Data extracted from a collection:
++++++++++++++++++++

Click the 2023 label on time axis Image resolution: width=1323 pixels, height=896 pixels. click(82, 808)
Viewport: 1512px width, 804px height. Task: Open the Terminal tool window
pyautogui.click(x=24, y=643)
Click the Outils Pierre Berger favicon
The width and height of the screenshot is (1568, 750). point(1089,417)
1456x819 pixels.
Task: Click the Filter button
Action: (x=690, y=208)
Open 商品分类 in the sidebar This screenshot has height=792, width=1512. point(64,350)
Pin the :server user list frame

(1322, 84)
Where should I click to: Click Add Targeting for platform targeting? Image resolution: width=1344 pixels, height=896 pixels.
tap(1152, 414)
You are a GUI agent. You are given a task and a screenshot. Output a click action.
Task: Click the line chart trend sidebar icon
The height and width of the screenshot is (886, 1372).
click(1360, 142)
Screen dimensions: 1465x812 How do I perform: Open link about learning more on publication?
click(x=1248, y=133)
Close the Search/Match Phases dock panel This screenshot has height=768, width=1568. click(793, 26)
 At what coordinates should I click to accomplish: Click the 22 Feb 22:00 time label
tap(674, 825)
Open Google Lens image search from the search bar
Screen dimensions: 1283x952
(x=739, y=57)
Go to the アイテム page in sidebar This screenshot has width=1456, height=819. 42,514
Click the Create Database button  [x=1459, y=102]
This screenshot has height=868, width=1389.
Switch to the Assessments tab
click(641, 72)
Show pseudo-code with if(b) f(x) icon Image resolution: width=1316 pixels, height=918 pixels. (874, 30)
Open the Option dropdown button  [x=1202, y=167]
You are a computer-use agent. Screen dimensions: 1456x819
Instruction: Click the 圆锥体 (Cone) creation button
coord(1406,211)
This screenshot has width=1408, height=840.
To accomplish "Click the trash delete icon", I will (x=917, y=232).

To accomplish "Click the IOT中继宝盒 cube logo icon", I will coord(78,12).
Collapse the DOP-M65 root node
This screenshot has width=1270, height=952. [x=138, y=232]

++++++++++++++++++++

--- EXERCISE REQUIREMENTS ---
The range begins at the line containing "Instruction: Click the" and ends at the last line of the entries; reproduce it exactly.

--- SOLVED PROBLEM ---
Instruction: Click the 圆锥体 (Cone) creation button
coord(1406,211)
This screenshot has width=1408, height=840.
To accomplish "Click the trash delete icon", I will (x=917, y=232).

To accomplish "Click the IOT中继宝盒 cube logo icon", I will coord(78,12).
Collapse the DOP-M65 root node
This screenshot has width=1270, height=952. [x=138, y=232]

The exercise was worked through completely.